5. Immortality…Do you think you’d like it any form? Do you have any random thoughts about immortality?
I’m still pretty young so I haven’t lived enough yet to know whether or not I’d get tired of living. There’s so many stages of ones life you go through. I think we always have a lot to live for. The way we live we want to live forever, we always try to keep ourselves alive. At the same time, I don’t know. It depends on what shape you’re in. If you can’t walk or see and your body is completely done, that’s when a lot of people don’t want to continue. If they can’t make new memories, man, that’s why we live, right? I like the thought of it in terms of your spirit being spread into different parts. I think that we’re all part of the Earth, the dust and matter, we’re living organisms interpreting things…People die, go back into the Earth and are born and then you could be another person. I could have been another person and I wouldn’t know it because you don’t remember not living, right? Your spirit and your thoughts go into the future of whatever this planet is. You just wake up one day and you might be something else. I think that everything is immortal in that way but your consciousness, what you are, I don’t think that would be good to have be immortal because our bodies get too useless after awhile. I don’t think I’d want to live forever in terms of this form.
Do you have any more thoughts on Sight vs. Sound?
Oh yeah! That one. <laughs>
You don’t have to have an answer, it’s totally cool. I guess it really just comes down to ‘How much do you love music?’ But there’s voice too, sitting down and having a conversation with someone. I mean, you can obviously communicate without voice but it’s just so immediate.

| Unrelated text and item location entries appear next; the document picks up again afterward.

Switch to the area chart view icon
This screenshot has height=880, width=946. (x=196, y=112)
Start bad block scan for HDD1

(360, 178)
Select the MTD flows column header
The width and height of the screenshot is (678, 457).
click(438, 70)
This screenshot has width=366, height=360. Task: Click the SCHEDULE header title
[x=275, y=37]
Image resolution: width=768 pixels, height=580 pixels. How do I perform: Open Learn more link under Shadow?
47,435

I know. I just really don’t know. Ahh! I think I’d have to say sight. Even though I love music so much I could still have a sense of touch to feel percussion. I could make percussion by touching and feeling things. I can make rhythms. Because if you touch something and you can make a beat, like a drumbeat with your fingers, even though you couldn’t hear it you’d still have that feeling. Because of that you could feel a rhythm pattern you saw in your life by making percussion with your body.

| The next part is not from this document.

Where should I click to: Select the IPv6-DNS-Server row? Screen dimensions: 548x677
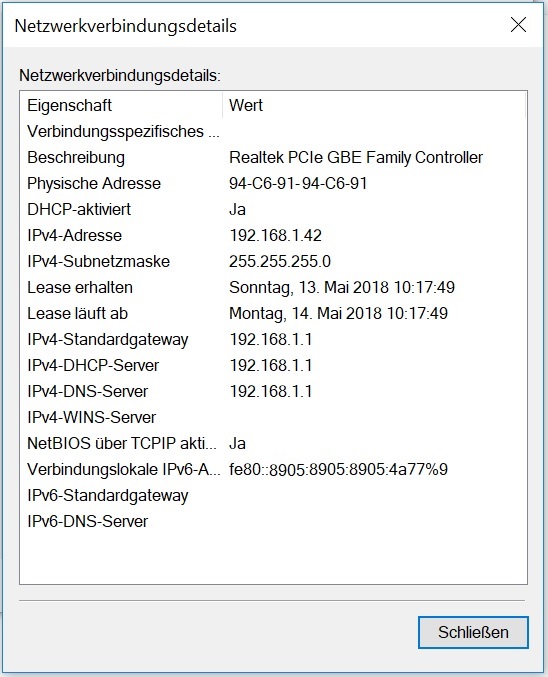273,522
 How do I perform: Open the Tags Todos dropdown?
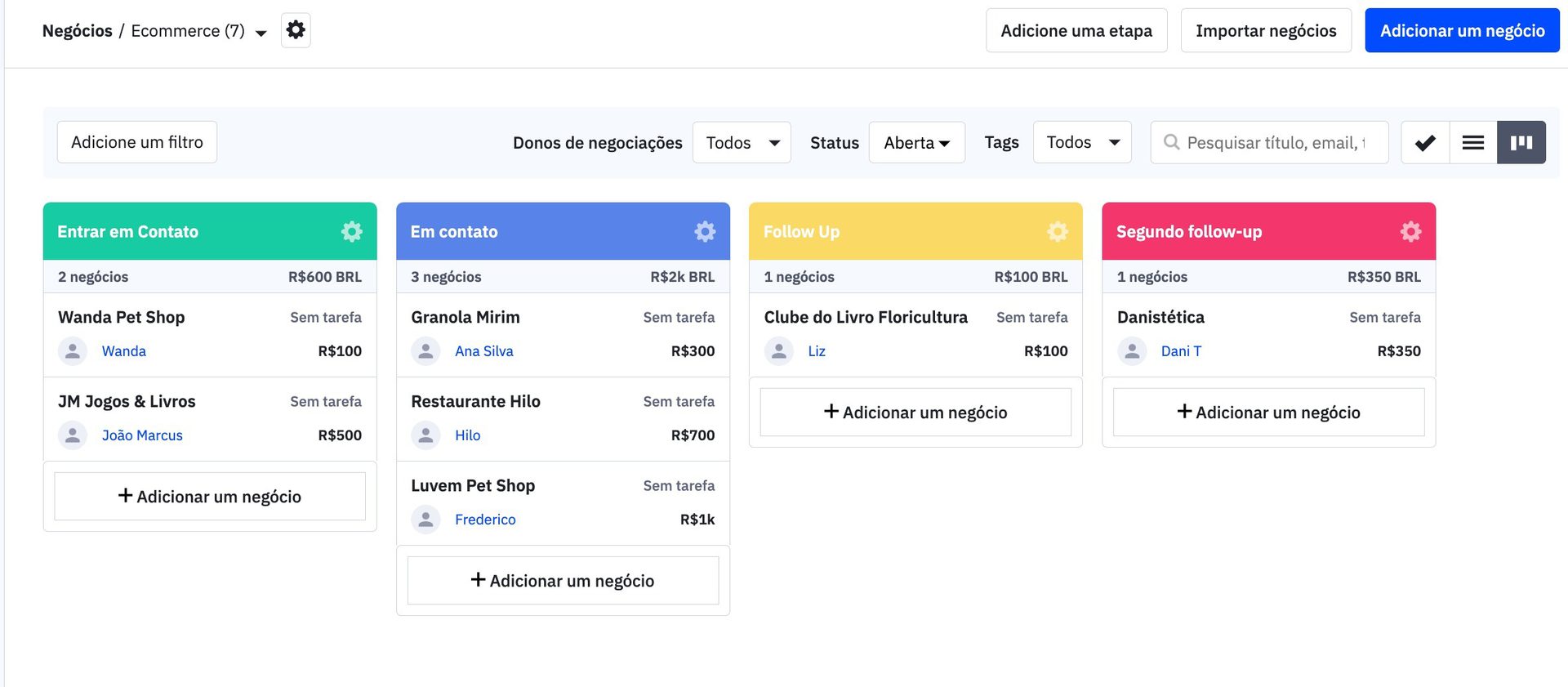tap(1081, 143)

6. Chuck from the Mad Caddies would like to know: Would you rather talk about Superman II or Hoggle?
Or hovel?
Hoggle. It’s one of the puppet creatures from Labyrinth.
Oh, I don’t know if I’ve actually seen Labyrinth.
It’s a really weird question. Usually these are much more open-ended, it’s very bizarre.
What’s Labyrinth about?
If I remember correctly it’s about a girl who might be some kind of princess and her brother or something, maybe, gets kidnapped by David Bowie, who is some kind warlock or something. It was the 80s…I really don’t understand this question. I don’t even think we have to have a conversation about the answer, just which would you rather talk about?
Chuck asked this? Weird. Based on that story line I would rather talk about Labyrinth. I’m more into that kind of stuff than the Superman tip.